By Rick Baraff | Photos by Hemail Zaveri
If Sorin Balaianu’s life was a movie, he might stand on top of the Olympic podium in 1976 with a gold medal around his neck, claiming victory for his beloved homeland of Romania, and becoming a national hero.
Unfortunately, that version didn’t happen because in real life, Romania was under the repressive communist regime of Nicolae Ceausescu, where even the most vaunted citizens such as athletes like Sorin were not immune to a highly regulated and difficult life. So before he got his shot at the podium, Sorin defected to Turkey in 1975.
“I started traveling with wrestling, and in 1973, I came to the World Championships in Miami Beach. I thought about defecting [there]; however, my desire to go back to Romania and tell my friends about what I saw in America was stronger than my desire to defect. When I got back, I got most of my close friends together and told them about the shopping and the freedoms here. There were supermarkets full of fresh food and consumer goods hanging everywhere. They couldn’t even dream about those things, and nobody believed me at that time. Now, the weird thing is that Romanian kids don’t remember how bad it was. In one generation, it all changed.”

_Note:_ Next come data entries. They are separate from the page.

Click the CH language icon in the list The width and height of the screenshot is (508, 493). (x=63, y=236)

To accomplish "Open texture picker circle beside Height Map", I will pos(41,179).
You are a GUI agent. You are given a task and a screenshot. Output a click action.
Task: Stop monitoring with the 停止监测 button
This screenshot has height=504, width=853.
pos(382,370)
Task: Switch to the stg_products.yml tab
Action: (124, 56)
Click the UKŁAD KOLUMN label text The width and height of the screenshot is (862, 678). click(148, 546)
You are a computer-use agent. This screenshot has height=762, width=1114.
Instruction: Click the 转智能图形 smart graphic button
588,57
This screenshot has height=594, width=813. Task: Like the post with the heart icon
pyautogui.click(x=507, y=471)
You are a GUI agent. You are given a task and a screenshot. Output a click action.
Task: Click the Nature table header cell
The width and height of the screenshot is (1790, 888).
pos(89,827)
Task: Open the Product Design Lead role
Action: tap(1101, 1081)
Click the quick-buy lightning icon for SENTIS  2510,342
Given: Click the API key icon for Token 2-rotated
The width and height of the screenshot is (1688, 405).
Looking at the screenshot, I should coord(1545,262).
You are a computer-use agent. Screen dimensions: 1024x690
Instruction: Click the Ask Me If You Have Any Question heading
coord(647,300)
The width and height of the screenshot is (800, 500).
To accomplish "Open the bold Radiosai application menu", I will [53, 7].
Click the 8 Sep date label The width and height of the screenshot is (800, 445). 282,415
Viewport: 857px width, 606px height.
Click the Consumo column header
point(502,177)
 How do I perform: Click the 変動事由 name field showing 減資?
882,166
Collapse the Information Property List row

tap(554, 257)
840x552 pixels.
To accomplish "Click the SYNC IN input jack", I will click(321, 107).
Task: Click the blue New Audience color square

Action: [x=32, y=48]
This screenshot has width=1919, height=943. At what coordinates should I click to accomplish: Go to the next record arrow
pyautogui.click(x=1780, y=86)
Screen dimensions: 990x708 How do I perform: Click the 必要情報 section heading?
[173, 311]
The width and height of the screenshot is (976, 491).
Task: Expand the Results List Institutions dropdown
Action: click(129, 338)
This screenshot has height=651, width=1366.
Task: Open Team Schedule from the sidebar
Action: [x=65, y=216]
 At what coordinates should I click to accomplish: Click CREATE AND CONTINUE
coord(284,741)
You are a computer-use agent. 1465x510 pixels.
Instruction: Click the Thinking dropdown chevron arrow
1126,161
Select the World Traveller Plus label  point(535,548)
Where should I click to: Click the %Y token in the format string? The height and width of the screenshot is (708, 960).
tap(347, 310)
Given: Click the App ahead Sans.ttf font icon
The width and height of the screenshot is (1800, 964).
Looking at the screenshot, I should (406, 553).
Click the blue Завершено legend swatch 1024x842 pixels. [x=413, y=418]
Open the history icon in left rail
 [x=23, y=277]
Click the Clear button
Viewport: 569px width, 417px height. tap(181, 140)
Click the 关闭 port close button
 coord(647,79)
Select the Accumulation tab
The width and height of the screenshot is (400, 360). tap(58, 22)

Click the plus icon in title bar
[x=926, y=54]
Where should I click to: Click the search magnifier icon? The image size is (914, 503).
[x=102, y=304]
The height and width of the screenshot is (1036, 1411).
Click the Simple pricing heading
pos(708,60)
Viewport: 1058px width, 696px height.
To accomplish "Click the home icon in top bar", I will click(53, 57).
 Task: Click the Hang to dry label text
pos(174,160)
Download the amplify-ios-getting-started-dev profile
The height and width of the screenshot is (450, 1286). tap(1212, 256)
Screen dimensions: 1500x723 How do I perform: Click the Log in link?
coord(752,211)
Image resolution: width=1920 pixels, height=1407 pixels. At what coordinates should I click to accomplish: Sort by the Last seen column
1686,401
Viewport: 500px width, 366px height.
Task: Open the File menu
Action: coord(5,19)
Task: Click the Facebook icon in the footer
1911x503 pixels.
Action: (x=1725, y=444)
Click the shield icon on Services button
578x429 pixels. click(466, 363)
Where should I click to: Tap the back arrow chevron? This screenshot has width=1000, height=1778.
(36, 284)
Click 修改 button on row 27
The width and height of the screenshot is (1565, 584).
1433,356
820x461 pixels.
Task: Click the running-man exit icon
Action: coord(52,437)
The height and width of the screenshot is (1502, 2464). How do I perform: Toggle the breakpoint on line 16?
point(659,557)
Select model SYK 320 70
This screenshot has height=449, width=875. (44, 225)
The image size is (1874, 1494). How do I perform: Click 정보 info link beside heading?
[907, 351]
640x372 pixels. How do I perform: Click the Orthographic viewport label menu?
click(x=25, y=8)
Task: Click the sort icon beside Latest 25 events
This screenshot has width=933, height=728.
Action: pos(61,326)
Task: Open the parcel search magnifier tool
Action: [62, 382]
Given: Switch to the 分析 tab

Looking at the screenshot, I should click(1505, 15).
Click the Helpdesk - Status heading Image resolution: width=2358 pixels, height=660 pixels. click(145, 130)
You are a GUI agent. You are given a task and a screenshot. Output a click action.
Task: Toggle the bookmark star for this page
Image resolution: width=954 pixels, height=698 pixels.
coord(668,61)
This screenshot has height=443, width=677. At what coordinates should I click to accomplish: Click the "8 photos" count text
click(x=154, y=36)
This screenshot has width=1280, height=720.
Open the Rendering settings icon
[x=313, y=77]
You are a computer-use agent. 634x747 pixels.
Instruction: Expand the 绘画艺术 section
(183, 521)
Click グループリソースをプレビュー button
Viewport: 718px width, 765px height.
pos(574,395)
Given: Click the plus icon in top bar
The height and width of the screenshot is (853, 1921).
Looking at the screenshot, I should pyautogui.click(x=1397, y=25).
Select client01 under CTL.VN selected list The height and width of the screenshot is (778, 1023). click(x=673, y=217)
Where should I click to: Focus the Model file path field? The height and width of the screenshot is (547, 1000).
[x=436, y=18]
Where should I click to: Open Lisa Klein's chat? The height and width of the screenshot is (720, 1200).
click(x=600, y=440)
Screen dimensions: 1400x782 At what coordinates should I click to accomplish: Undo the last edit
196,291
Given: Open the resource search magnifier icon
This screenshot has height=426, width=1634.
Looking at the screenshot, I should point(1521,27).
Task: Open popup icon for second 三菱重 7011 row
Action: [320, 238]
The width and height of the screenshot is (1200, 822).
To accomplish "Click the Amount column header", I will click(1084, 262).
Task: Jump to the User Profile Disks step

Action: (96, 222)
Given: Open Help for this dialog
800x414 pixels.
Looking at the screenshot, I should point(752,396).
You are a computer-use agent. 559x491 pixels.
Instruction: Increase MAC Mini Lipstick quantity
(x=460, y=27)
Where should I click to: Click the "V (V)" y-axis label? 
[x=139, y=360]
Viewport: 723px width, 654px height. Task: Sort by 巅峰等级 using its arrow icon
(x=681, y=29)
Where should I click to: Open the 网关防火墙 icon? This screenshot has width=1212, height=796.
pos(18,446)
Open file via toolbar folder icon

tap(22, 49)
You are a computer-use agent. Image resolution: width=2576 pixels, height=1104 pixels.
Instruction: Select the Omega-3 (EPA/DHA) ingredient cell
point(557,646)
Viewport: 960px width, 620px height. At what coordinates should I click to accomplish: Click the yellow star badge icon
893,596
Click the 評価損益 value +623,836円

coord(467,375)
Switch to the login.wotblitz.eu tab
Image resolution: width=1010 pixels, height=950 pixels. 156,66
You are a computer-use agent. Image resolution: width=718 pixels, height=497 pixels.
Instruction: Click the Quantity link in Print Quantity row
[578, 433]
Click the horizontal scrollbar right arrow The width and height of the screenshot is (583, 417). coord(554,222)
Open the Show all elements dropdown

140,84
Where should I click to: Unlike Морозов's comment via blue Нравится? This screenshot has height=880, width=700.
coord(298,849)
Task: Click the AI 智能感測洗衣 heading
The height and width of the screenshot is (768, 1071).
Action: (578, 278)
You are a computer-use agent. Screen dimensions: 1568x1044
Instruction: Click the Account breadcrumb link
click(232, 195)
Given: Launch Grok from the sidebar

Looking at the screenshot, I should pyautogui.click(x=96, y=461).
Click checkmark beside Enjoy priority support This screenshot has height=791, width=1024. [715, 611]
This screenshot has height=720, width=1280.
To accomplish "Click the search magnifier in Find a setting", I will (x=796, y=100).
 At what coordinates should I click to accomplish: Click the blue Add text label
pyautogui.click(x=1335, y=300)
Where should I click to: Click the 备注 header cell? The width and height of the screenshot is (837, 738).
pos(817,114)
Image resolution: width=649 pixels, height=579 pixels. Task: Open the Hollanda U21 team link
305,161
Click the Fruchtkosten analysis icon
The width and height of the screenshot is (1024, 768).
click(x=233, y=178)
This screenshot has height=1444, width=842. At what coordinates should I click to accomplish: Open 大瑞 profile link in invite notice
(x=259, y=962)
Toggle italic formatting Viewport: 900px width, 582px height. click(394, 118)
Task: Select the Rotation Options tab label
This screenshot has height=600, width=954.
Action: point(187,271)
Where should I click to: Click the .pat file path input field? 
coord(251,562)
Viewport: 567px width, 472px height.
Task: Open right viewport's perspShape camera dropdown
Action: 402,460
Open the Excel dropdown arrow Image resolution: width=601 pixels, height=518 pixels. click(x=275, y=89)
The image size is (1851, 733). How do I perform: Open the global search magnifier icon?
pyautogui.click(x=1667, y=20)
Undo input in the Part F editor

Sorin took a few years to organize a plan to defect and waited until he was 21 so that the repercussions on his parents wouldn’t be as severe. After defecting, he spent five months in a Catholic Charities-sponsored refugee camp in Turkey before ending up in Italy.
“I wrestled for the Police Team and ended up as Italian National Champion at 198 pounds,” recounts Sorin. Despite the fact that wrestling was his ticket out of Romania, “wrestling was not my first love. Like most Europeans, soccer was my great passion. I started wrestling at the age of 14, and after a year, I had a winning streak that ran for three and a half years.”
From Italy, Catholic Charities sponsored Sorin’s move to the U.S. where—with $5.65 in his pocket and speaking very little English—he wrestled for the New York Athletic Club before being recruited to attend Hofstra University. He became three-time East Coast champion and four-time All-American. Sorin was then offered an internship at Merrill-Lynch because his personality, intelligence, and multilingual skills shined as equally bright as his ability to pin opponents to the mat.
In the 1980s, Sorin came to California and worked in Lake Tahoe real estate for four years, then three in Carmel before a 14-year stint at the Four Seasons Residence Club Aviara in Carlsbad, where he was recognized as one of the top three sales reps in 2008. On the side, Sorin couldn’t ignore his passion for soccer and created the International Federation of Foot Tennis, promoting a soccer-style sport played on a tennis court. In 1994, when the soccer World Cup was held in the U.S., Sorin’s vision blossomed into an expo of soccer skills for kids in Los Angeles. He eventually saw his idea take off in Europe.
Two years ago, Sorin moved to San Francisco, where he joined the Fairmont Heritage Place, Ghirardelli Square as the Senior Sales Manager for the Private Residence Club. He calls San Francisco “the idea capital of the world,” and loves being surrounded by innovative young people who are not afraid to try new things. Sorin is now celebrating 40 years in America. In his free time, he volunteers as a wrestling coach at Bay Area high schools and enjoys exploring all the cultural richness and great restaurants of his latest—and favorite hometown.